#### Aim of the task
From the data that follows, copy every line holding the string "agent".

[Opening Source records section]

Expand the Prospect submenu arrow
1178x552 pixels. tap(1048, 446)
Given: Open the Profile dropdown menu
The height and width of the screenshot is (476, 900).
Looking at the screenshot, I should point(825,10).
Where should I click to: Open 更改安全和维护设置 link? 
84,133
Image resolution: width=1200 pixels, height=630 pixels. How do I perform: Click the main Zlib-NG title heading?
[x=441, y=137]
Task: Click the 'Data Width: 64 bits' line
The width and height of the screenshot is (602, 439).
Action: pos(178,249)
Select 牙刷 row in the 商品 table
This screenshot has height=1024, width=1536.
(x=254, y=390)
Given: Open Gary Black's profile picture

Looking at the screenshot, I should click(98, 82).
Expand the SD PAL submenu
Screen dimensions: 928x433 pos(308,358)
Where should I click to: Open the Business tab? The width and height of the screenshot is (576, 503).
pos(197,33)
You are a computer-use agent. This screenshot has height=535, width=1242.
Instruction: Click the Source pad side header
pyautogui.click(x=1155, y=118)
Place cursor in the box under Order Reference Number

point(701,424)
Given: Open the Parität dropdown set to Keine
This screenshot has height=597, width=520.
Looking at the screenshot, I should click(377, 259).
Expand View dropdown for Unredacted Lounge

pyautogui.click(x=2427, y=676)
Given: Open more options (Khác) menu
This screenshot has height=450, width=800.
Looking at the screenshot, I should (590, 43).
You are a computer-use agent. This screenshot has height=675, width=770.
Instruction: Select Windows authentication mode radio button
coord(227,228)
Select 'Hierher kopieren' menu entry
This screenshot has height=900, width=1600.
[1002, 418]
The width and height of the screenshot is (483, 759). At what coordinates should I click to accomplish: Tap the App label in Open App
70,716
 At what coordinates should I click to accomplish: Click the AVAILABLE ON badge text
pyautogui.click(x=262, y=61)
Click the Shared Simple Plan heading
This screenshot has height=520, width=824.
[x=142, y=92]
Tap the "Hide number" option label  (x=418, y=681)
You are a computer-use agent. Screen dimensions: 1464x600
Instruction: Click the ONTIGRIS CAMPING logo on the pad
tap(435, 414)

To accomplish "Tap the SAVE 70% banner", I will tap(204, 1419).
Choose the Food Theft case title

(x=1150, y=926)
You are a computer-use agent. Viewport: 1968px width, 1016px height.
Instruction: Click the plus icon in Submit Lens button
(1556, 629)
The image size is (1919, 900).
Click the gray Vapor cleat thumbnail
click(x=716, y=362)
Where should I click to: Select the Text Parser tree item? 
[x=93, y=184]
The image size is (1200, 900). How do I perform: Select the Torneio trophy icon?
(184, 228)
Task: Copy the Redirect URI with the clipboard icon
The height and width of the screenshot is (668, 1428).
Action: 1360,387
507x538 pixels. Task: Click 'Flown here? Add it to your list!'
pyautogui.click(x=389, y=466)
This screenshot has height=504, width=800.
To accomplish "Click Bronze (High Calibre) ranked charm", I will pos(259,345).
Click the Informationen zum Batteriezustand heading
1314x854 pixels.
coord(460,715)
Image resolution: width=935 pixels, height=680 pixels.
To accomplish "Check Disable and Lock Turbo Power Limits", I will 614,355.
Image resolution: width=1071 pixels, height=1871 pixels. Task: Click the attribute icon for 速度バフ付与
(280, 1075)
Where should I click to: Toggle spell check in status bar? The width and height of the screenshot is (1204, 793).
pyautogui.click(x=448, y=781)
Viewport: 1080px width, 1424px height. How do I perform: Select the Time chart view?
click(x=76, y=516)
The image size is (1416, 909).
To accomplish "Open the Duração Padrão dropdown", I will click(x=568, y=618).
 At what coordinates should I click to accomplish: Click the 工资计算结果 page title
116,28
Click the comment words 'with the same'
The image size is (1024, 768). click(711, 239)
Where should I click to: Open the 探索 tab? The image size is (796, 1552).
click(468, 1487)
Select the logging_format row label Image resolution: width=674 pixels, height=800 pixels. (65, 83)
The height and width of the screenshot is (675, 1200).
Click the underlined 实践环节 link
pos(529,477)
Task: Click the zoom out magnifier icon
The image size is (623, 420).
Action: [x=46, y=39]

[Closing Source records section]

#### Result for this task
You are a computer-use agent. This screenshot has height=535, width=1242.
You are a computer-use agent. This screenshot has height=675, width=770.
You are a computer-use agent. Screen dimensions: 1464x600
You are a computer-use agent. Viewport: 1968px width, 1016px height.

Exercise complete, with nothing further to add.